→ How to complete this task
Would you set down the data that follows, word for word, without any pictures?

Saved entries:
++++++++

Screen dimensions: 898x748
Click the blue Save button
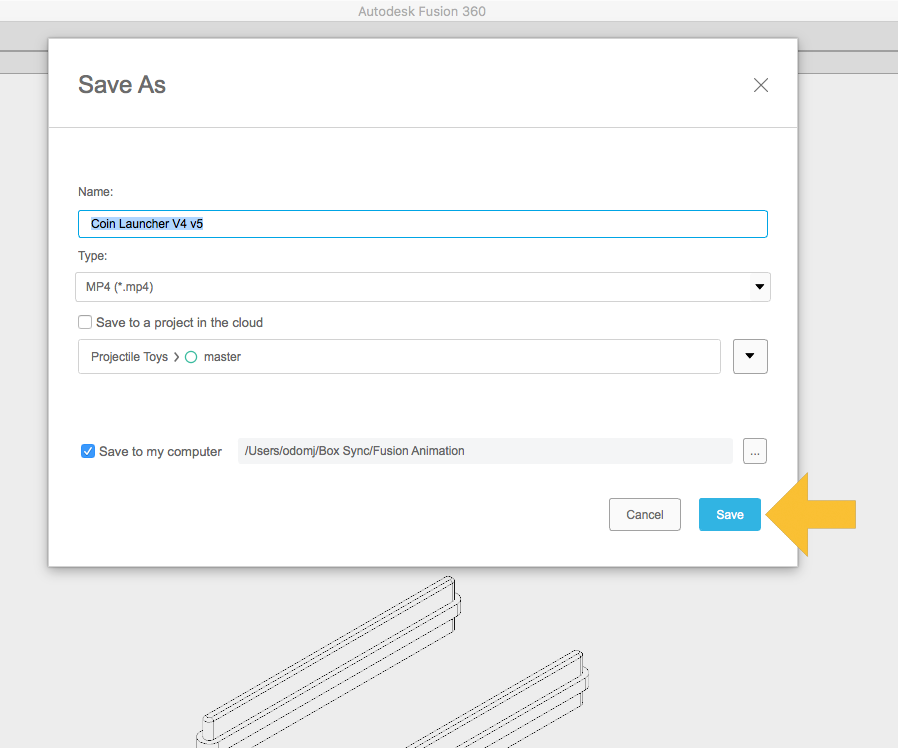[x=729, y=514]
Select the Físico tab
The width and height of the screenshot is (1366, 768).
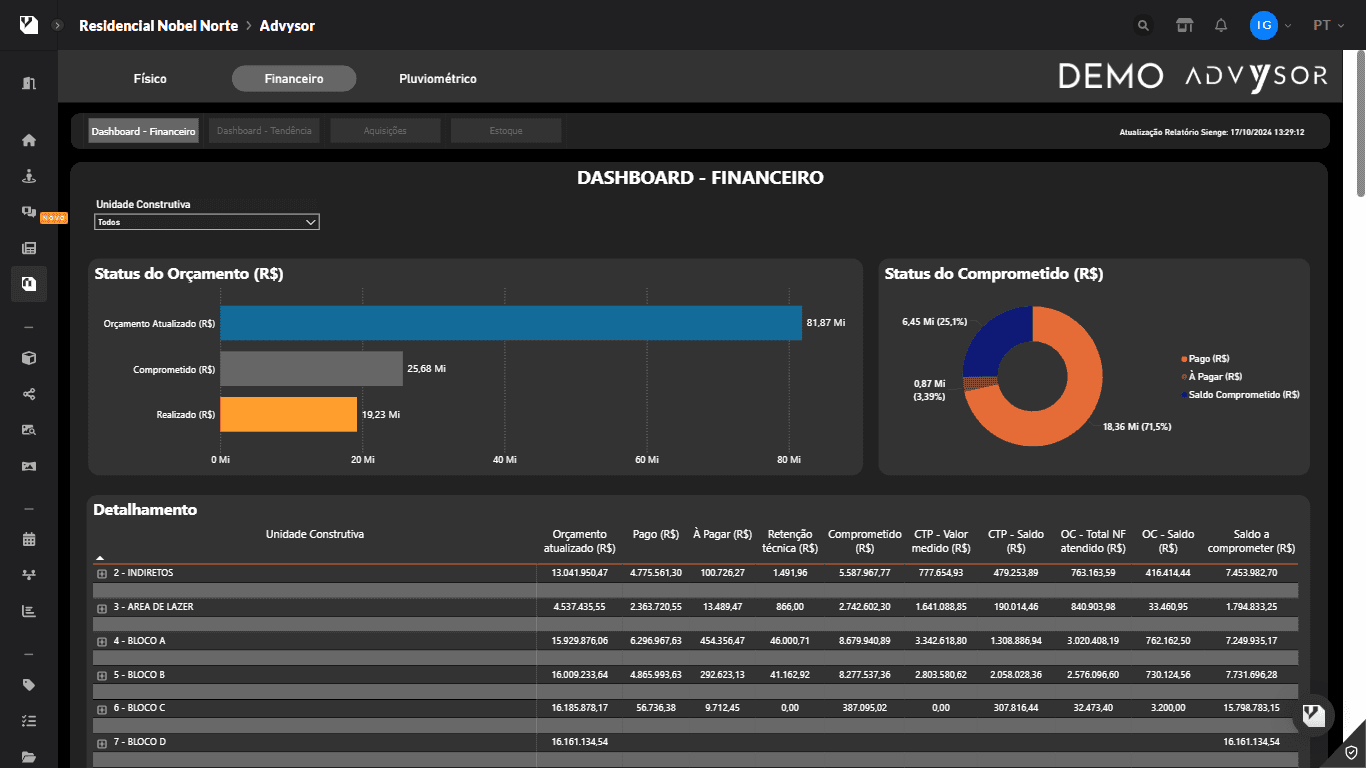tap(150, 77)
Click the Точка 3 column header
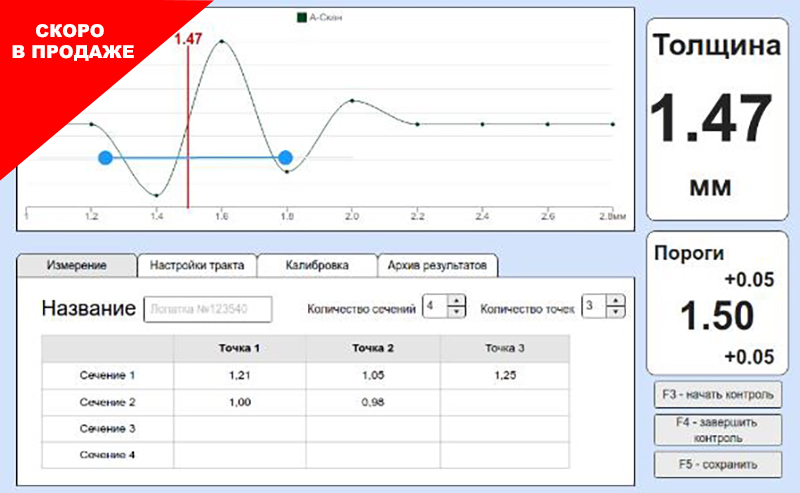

++++++++

→ Response
Screen dimensions: 898x748
Click the blue Save button
[x=729, y=514]
Select the Físico tab
The width and height of the screenshot is (1366, 768).
tap(150, 77)
Click the Точка 3 column header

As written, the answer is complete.